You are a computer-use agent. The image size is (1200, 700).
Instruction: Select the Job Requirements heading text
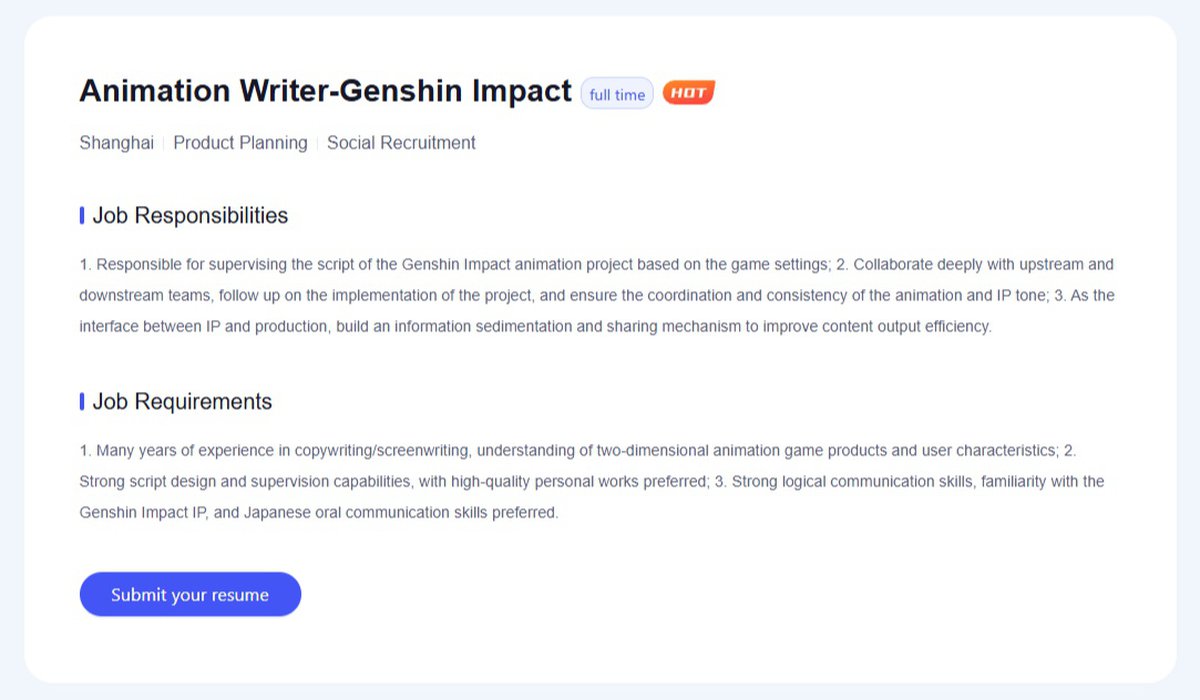click(182, 401)
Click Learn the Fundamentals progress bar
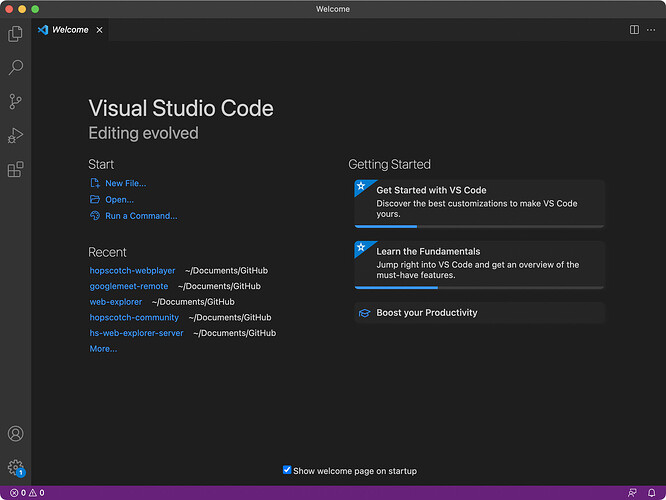 point(479,287)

● ● ● ●

▶ _Exercise details_
Please convert the data above into a JSON list of strings with one string per line, leaving out blank lines and the pictures.

▶ _Solution for this problem_
[
  "You are a computer-use agent. The image size is (1200, 700).",
  "Instruction: Select the Job Requirements heading text",
  "click(182, 401)",
  "Click Learn the Fundamentals progress bar",
  " point(479,287)"
]